Designado por la Conferencia para llevar su palabra en el acto, rememoré la obra de Hostos y su significación; y permitidme, pues, que repita en parte mis propias palabras. Dije: «Cuando Eugenio María de Hostos, ligado a ilustres chilenos por hermandad ideológica, vino por segunda vez a nuestra nación, había fundado ya la enseñanza normal en la República Dominicana, había predicado el civismo en la escuela y en la vida, nutriendo moral e intelectualmente a una generación de dominicanos, ésa que ahora sustenta la nacionalidad con inquebrantable vocación, y escrito una de las obras más vastas, sólidas y nobles, nacidas en mente de americano tan grande por la ciencia como por la rectitud y templanza del ánimo». «Hostos era un real ciudadano de América... He evocado el recuerdo de tan perfecto sembrador de americanismo, para presentar a los alumnos de las escuelas de Santiago las banderas de las diecisiete repúblicas que con Chile deliberan en la V Conferencia...»

En Lima, en la VIII Conferencia Internacional Americana, abierta bajo el signo de la batalla de Ayacucho, la batalla de la solidaridad de los pueblos americanos, tuve la fruición de presentar la moción de la delegación de mi patria, que, aprobada por unanimidad, ha ungido a Eugenio María de Hostos, «por su vida y su obra, ciudadano eminente de América».
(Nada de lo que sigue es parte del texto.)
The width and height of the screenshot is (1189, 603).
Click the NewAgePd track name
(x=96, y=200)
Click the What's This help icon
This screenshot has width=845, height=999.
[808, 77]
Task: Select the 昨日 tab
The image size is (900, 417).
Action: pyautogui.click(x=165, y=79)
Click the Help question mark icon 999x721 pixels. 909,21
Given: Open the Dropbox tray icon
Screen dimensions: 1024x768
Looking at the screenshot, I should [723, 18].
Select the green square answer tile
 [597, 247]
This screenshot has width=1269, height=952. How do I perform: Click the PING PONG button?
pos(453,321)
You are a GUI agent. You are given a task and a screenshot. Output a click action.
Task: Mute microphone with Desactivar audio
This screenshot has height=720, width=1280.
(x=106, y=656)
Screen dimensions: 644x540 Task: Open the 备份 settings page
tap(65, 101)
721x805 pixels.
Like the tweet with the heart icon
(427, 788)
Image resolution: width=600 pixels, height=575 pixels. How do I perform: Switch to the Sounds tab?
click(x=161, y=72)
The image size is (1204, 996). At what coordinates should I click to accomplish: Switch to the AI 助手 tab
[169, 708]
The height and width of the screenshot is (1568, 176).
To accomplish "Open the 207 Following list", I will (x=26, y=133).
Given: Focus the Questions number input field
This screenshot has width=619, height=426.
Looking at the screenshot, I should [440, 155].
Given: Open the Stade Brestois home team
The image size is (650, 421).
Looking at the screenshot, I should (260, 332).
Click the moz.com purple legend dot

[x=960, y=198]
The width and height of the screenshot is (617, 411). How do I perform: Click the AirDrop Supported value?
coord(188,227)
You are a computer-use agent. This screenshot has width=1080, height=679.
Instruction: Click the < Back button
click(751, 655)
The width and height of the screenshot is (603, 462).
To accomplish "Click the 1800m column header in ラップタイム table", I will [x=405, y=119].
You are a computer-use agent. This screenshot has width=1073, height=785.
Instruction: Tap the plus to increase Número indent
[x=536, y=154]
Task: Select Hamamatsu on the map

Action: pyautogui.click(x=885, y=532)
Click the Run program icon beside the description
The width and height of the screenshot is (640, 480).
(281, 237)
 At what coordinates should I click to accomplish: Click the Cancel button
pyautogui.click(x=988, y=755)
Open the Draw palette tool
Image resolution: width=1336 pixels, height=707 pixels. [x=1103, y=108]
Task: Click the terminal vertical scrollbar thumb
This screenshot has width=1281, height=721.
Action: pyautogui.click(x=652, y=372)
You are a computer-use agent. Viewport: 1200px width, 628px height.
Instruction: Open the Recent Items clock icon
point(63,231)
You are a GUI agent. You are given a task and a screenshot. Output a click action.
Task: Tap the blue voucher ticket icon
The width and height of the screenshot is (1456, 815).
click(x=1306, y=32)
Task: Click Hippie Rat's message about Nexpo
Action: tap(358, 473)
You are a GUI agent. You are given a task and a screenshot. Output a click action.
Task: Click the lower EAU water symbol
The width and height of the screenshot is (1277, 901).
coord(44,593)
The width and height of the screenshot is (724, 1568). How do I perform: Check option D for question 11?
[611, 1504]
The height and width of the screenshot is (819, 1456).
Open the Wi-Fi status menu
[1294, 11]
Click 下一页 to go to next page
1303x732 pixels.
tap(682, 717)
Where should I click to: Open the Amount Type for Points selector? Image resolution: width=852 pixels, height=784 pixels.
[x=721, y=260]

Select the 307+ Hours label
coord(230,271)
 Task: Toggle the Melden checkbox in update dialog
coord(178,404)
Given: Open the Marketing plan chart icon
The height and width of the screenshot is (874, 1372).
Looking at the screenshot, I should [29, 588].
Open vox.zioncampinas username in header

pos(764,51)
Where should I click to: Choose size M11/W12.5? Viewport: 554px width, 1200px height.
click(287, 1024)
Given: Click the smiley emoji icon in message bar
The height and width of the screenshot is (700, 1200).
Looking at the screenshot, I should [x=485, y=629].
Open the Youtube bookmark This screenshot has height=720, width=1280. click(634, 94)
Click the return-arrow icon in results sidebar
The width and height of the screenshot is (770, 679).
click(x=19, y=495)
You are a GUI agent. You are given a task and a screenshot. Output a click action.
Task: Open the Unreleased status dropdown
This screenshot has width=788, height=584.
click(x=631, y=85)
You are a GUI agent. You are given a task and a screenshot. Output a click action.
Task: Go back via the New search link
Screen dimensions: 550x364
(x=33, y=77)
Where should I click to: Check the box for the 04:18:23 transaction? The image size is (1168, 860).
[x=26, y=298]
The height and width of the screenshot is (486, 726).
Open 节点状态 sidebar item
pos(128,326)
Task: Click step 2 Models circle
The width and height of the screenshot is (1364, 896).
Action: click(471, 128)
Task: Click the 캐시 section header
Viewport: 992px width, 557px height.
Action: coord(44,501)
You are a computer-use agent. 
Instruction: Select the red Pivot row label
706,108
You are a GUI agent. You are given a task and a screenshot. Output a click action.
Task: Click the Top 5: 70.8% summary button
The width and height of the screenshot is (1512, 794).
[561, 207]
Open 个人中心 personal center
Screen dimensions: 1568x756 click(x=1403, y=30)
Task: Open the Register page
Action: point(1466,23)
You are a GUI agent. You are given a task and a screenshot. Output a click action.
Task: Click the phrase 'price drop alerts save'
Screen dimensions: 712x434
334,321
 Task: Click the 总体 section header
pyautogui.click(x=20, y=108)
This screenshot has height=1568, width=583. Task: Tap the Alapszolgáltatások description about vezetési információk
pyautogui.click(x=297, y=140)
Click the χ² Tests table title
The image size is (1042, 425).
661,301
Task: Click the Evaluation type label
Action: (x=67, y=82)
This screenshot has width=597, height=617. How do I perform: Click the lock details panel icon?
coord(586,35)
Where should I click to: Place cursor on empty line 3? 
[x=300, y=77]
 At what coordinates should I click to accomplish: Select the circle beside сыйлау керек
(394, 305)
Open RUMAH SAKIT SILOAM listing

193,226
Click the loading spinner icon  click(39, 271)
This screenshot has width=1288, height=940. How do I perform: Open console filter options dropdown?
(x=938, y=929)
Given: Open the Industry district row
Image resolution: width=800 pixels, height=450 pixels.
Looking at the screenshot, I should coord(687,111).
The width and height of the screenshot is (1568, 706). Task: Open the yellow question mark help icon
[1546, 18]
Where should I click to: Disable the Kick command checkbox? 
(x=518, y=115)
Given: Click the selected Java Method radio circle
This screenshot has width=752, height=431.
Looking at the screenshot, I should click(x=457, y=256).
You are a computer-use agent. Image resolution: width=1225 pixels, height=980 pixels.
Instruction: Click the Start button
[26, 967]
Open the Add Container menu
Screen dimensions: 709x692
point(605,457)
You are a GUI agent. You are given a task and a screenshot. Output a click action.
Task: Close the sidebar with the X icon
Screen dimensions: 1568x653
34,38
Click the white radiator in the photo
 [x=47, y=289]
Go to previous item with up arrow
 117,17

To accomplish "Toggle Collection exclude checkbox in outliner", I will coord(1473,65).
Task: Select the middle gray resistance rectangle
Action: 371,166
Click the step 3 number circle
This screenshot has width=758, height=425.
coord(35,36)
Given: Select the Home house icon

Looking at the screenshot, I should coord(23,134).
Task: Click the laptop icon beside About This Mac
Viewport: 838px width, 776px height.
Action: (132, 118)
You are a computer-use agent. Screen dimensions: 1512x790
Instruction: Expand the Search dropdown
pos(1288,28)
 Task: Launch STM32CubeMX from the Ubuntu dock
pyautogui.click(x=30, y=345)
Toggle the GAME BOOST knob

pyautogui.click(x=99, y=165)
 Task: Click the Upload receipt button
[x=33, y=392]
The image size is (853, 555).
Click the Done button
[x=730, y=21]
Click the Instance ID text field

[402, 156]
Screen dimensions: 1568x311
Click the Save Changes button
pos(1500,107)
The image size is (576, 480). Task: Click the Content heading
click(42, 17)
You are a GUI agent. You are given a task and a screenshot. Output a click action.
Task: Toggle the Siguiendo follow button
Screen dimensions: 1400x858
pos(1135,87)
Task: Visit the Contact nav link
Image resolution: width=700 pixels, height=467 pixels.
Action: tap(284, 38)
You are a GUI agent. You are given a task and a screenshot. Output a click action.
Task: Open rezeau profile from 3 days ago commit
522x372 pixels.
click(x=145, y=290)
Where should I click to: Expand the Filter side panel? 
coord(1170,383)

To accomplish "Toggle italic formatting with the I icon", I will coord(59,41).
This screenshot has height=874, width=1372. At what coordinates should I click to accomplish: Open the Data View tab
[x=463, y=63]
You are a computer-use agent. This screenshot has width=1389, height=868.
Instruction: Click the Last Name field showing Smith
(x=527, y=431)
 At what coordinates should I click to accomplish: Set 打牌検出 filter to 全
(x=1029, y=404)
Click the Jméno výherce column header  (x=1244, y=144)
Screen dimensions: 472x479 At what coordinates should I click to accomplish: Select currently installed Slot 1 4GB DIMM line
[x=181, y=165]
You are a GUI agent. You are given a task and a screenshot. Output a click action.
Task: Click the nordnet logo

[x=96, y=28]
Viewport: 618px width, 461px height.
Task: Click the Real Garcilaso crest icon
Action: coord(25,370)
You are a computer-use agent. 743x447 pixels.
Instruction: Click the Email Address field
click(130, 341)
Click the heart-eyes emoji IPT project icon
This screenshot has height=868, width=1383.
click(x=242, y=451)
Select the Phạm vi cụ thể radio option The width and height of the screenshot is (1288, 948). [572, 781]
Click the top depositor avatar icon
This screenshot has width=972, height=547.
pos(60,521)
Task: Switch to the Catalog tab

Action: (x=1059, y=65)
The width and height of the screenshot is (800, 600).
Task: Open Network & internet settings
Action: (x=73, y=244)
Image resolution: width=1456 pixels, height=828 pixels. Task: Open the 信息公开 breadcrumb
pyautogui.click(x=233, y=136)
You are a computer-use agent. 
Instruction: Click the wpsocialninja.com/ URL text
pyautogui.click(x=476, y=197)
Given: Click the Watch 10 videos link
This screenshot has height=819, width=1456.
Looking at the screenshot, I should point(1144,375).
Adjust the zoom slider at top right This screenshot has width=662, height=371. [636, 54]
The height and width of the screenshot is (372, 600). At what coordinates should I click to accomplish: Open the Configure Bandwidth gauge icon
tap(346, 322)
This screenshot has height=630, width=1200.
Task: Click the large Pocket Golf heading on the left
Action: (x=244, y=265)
La conmemoración del centenario del nacimiento de Hostos ha hecho resonar su nombre desde el Pontomac hasta el Río de la Plata: ha erguido su efigie moral e intelectual en el horizonte continental. En la República Dominicana, con el alto auspicio del Generalísimo Trujillo, se ofrendan actos y libros a su memoria venerada. En Cuba se han editado volúmenes en tributo a sus servicios a la independencia de aquella nación. En Chile se prepara edición de los frutos de su intelecto en aquella tierra que también amó tanto. Puerto Rico, la patria irredenta, edita sus obras completas; le ha erigido un monumento en la Universidad de San Juan; ha publicado el tomo Hostos y América y el 11 de enero de este año presentó su busto en mármol a la Unión Panamericana, que al colocarlo en la galería de los Héroes de América, a la vez dejó cumplida la resolución de la VIH Conferencia Internacional Americana, a que antes me referí, la cual recomendó al Consejo Directivo «asociarse a la conmemoración del centenario del nacimiento de Eugenio María de Hostos, con un acto público solemne realizado en su sede, en el que participen representaciones de las repúblicas de América en la forma que ellas decidan ».

Eugenio María de Hostos está ya en el Olimpo de América, con Washington, con Bolívar, con San Martín, con O'Higgins, con Morelos, con Duarte, con Martí, con todos los que con virtud heroica y sacrificio sublime fundaron las patrias americanas. Él, sin embargo, no alcanzó el dolor y la gloria supremos inherentes a la creación de la patria política en ámbito geográfico delimitado. ¿Cuál es, pues, su representación en tan augusta asamblea? La del ideal irredentismo portorriqueño. La del servicio a la dignidad humana. La del pensamiento en brega infatigable para estructurar la civilización americana, como la avizoró en su apasionada peregrinación continental, como la adoctrinó en su pugna para que los pueblos antillanos, libres, prósperos, independientes y soberanos, sean el factor de equilibrio en la civilización de América, que habrá de ser tan prolífica que a todos los hombres asegure el bienestar y la libertad; tan hospitalaria, que en ella quepan todas las razas y todos los credos; tan justa, que satisfaga a plenitud todos los derechos!



[1] Transcripción parcial del Boletín de la Academia Nacional de la Historia, vol. XIII, Buenos Aires, 1940, pp. 339-365.